■ **Records provided**
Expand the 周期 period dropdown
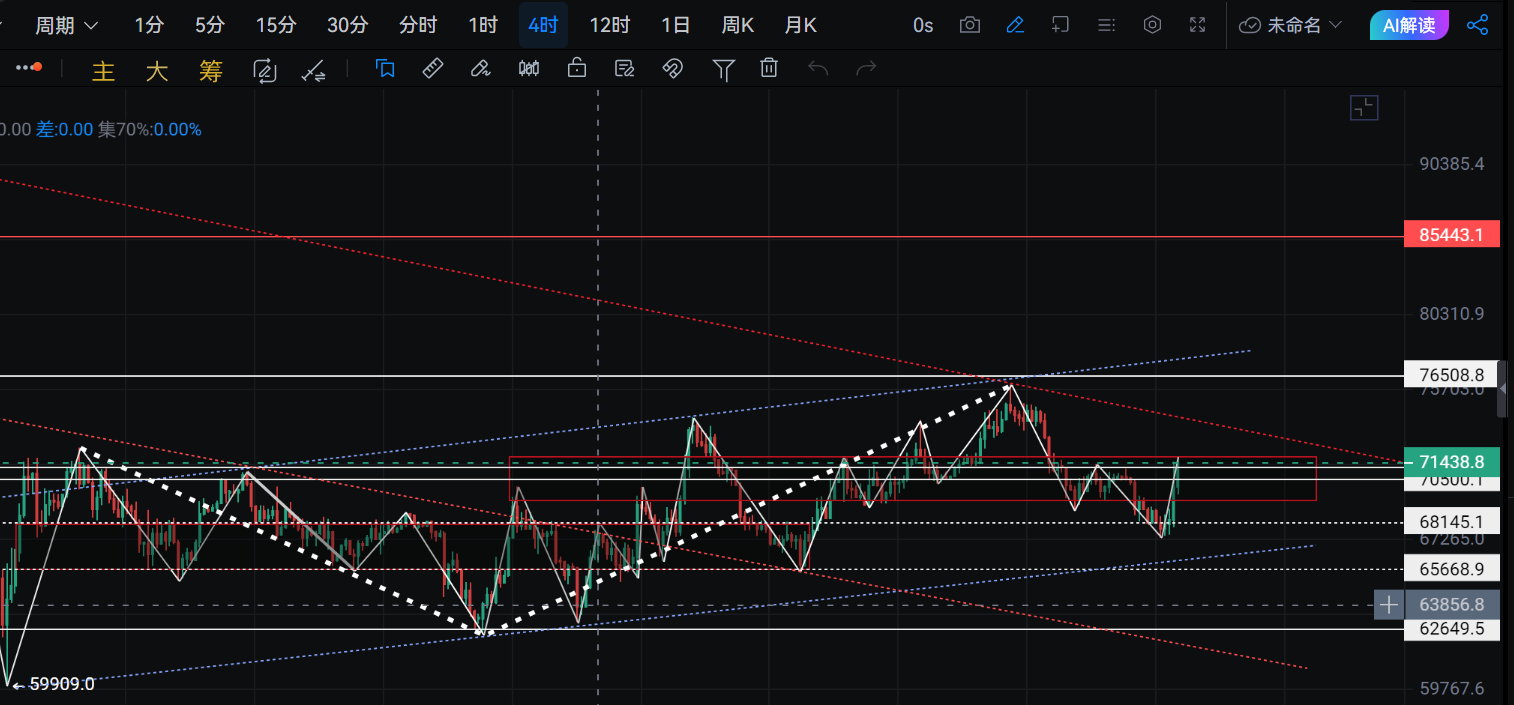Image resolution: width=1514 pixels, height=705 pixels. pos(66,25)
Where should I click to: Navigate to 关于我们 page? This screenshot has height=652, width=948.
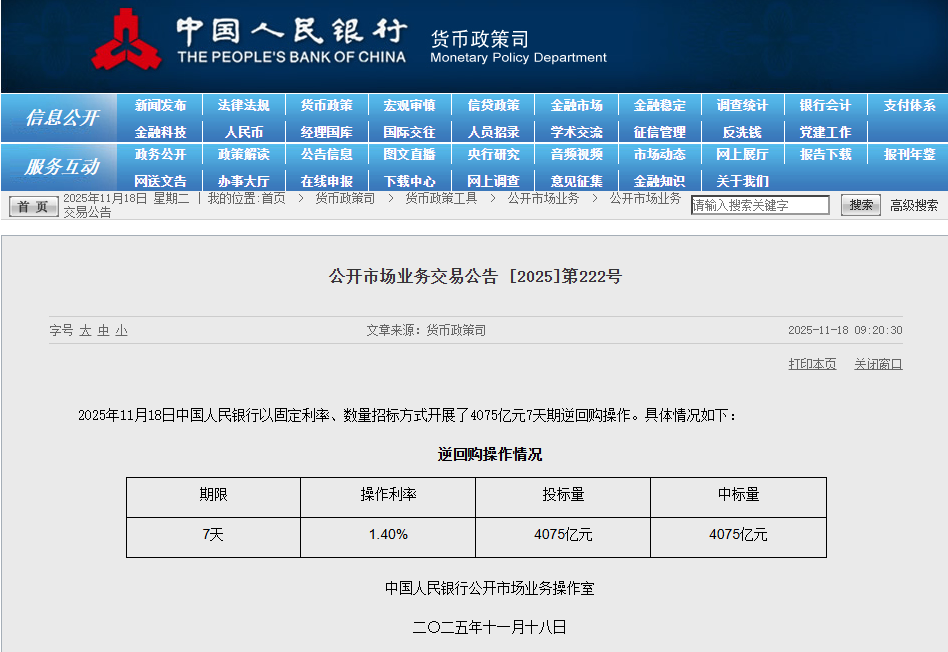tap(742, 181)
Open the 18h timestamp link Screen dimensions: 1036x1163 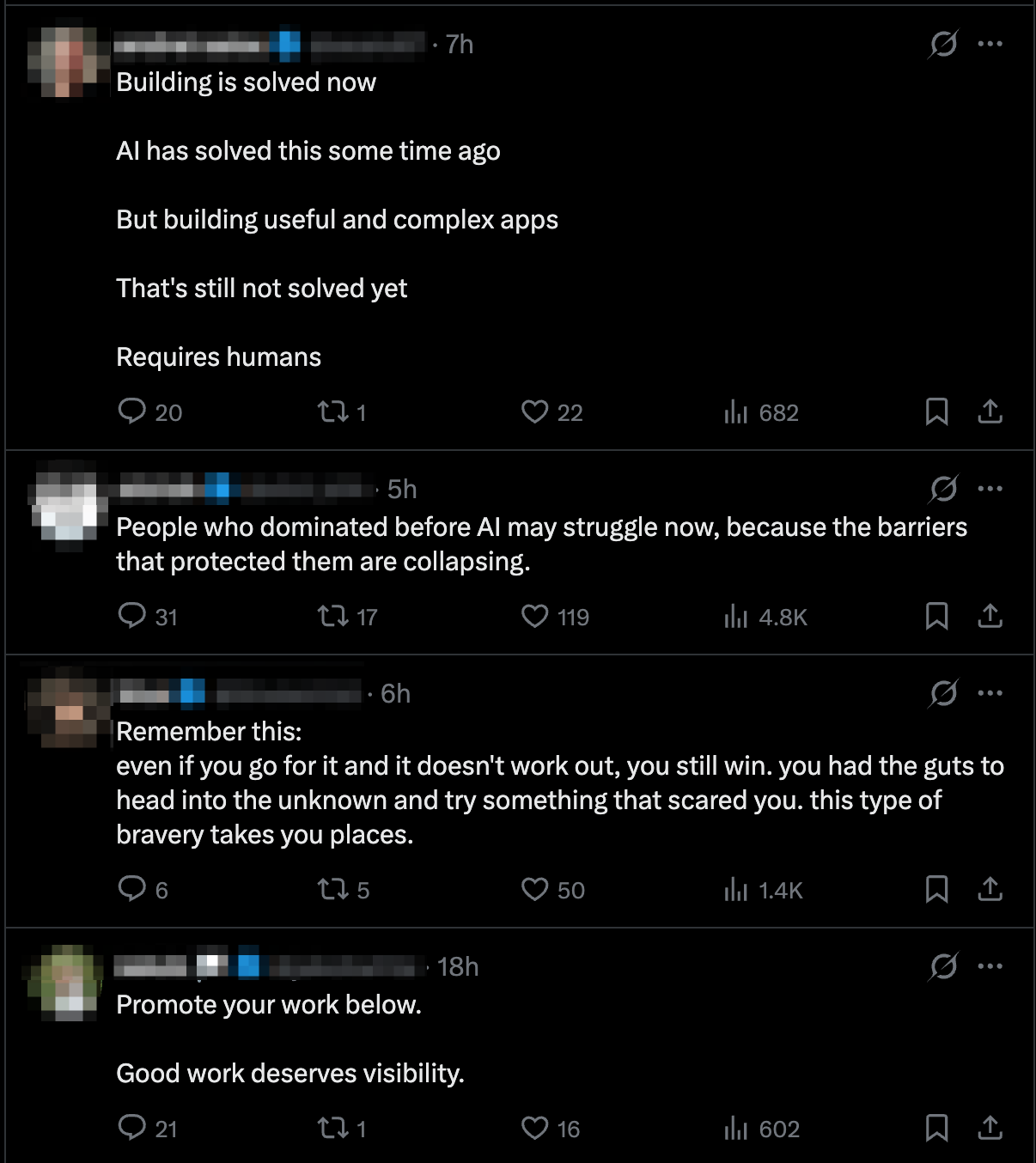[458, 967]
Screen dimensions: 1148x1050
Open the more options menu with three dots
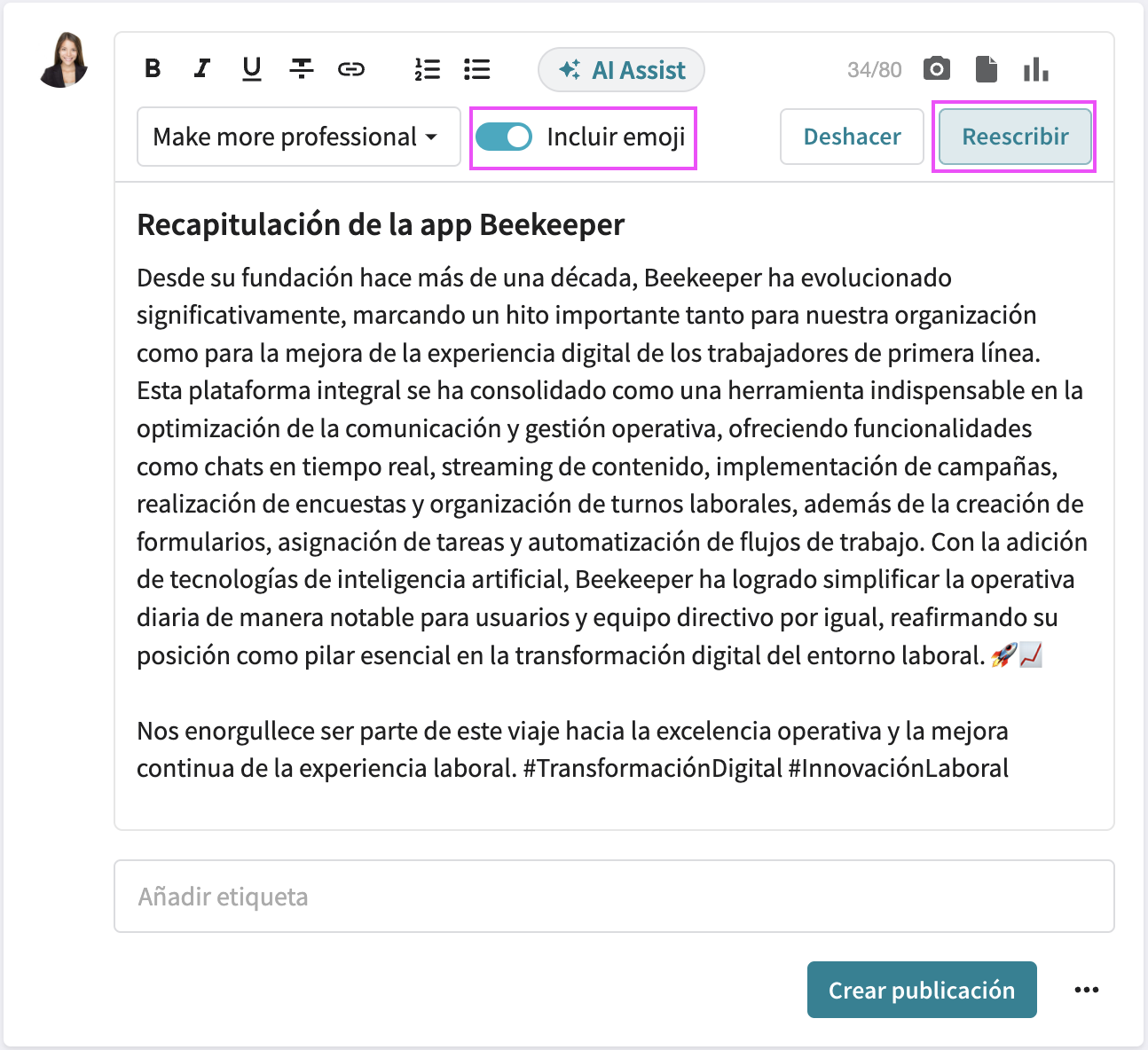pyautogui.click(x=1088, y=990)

■ **What is needed**
Starting at the line containing "Screen dimensions: 1148x1050", output every remaining line of the records above exactly, the last one included. Nothing else belongs in the output, and no pictures either.

■ **Response to this task**
Screen dimensions: 1148x1050
Open the more options menu with three dots
pyautogui.click(x=1088, y=990)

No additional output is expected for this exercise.